Born in Ilkley, West Yorkshire to Albert and Dorothy (née Sproat) Hyatt, young Derek attended grammar school in his hometown. He then went to Leeds College of Art from 1948 to 1952. Hyatt spent his national service with the Royal Air Force and attended Norwich University of the Arts part-time. The Royal College of Art offered him a scholarship in 1957, and Hyatt became the editor of the college's journal Ark.

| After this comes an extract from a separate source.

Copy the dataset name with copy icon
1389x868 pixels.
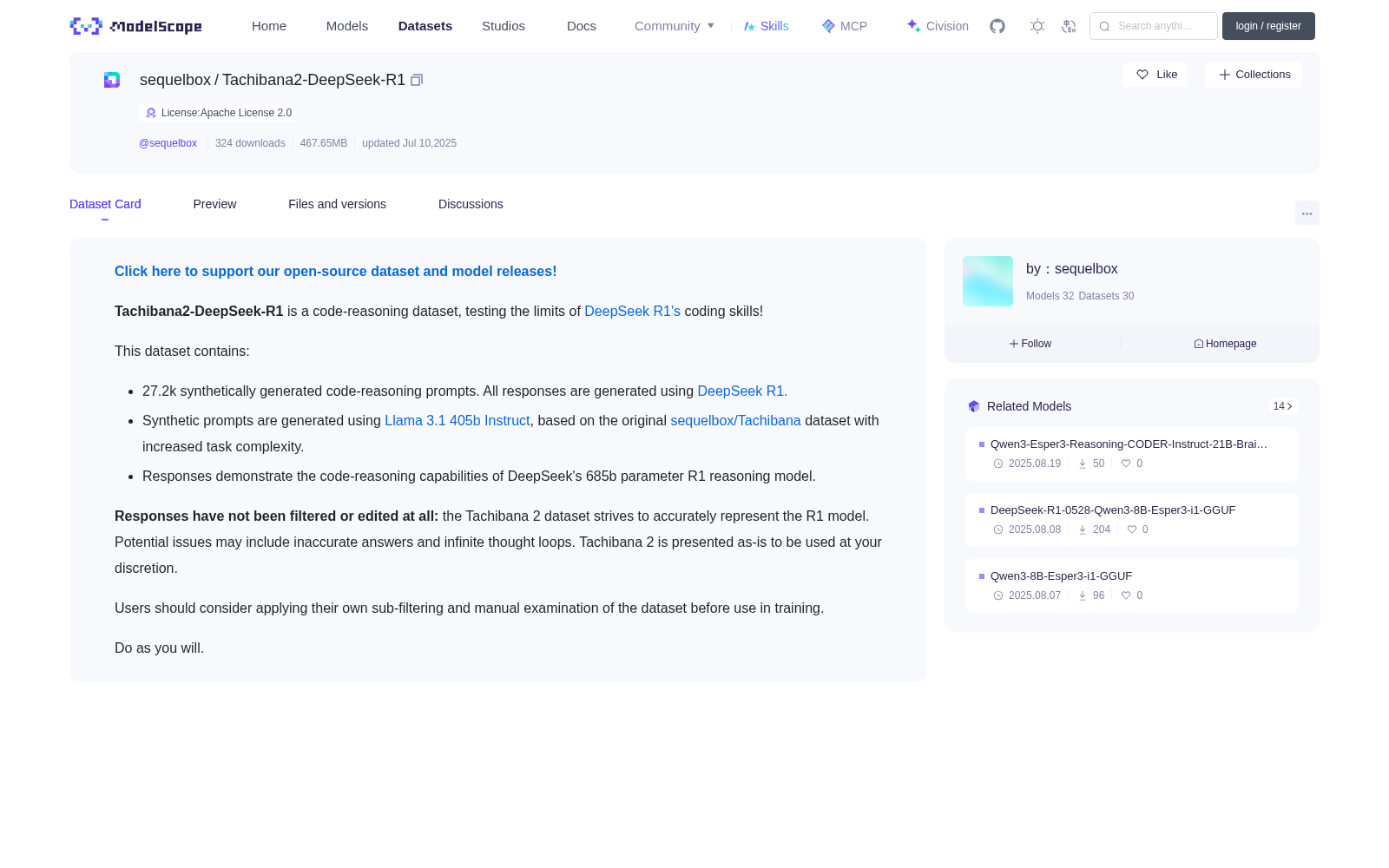point(417,80)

He began teaching as a visiting lecturer at the Kingston College of Art in 1954. Hyatt moved back to his native Yorkshire in 1964, to teach at Leeds Beckett University. Later, he moved to Collingham and also owned a farmhouse in Bishopdale. In 1990, Hyatt was named a Companion of the Guild of St George. He was made a member of the International Artists for Nature Foundation in 1995.

His work was exhibited at the Cartwright Hall in Bradford in 2001. Subsequent exhibitions took place at London's Art Space Gallery in 2012 and 2014.

He was married to Rosamond Rockey from 1960 until her death in 2015. They had one daughter, Sally.